THE NEW YORK TIMES
SPECULATING? HIGHLY IMPROPER BUT IT'S DONE, OLD BOY
D.J.R. BRUCKNER
June 17, 1999
It is canny of the Mint Theater, at the end of a decade of stock market enchantment, to stage ”The Voysey Inheritance,” a 95-year-old play by the British actor and director Harley Granville-Barker. Few theatrical works so shrewdly raise profound questions about the role of ordinary morality in the making of money, and none in English does it with such elegance and wit.
The Voysey family is a collection of willful eccentrics worthy of Oscar Wilde or George Bernard Shaw. The money they all enjoy comes from Voysey & Son, a solicitors’ partnership run by the head of the family and his youngest son, Edward.

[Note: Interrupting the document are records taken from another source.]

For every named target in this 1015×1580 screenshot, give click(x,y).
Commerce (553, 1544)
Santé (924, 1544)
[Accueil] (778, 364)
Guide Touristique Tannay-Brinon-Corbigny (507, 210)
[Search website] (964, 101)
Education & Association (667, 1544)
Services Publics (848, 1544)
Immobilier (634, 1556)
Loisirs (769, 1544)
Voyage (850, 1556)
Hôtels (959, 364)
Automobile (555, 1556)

At the outset Edward discovers that for 30 years his father has used money entrusted to the firm for specified investments to play the stock market and that at no time could the firm survive if all its clients tried to redeem their money.
The father says this practice began with his father, and he kept it up to save his father’s name and to try to achieve a balance at some point. But he dies suddenly, and when Edward sets out to restore the looted accounts, one client inevitably uncovers the manipulations, with social and legal consequences that make this play an intellectual thriller.
Actually, the dialogue makes it sound like a parlor comedy, and anyone following its arguments might think it is a Fabian socialist critique of capitalism — a not unreasonable conclusion since Granville- Barker was Shaw’s closest collaborator on productions of his plays and created many of Shaw’s most memorable leading male roles. But little here is didactic; the arguments made by most of the Voyseys for their cavalier use of other people’s wealth carry much more force than Edward’s doubts, and only one brief episode has a whiff of instruction.
That the play operates so successfully on many levels is not surprising; Granville-Barker’s prefaces to Shakespeare’s plays incited a revolution in production that rescued those dramas from two centuries of performance tradition that had almost smothered their intelligence and psychological penetration. The lines of “The Voysey Inheritance” are so sharp that even if they were read in a monotone a listener would be startled by the depths of character they reveal.
And there is nothing monotonal here. Under Gus Kaikkonen’s direction, George Morfogen as the senior Voysey is a generous, cheerful, guiltless thief trusted by everyone. With one exception, the male Voyseys, high in society, the army and the law, are so ridiculously confident that they make contempt a pure joy.
Edward (Kraig Swartz) grows almost imperceptibly from a scandalized young prig into a man who finds total loss is salvation, even though he has to be led to that vision by his cousin Alice (Sioux Madden), a selfish socialite transformed by disaster into a wise, tender lover. And as for George Booth, the family friend who brings down the house of Voysey, there is not a sillier, more delightful or vapid ninny in the literature, and Chet Carlin plays him as though he owns the part — as, for now, he deserves to.
At the end many people expressed surprise that they had been sitting enthralled for three hours. A playwright, and a company, can’t do much better than that.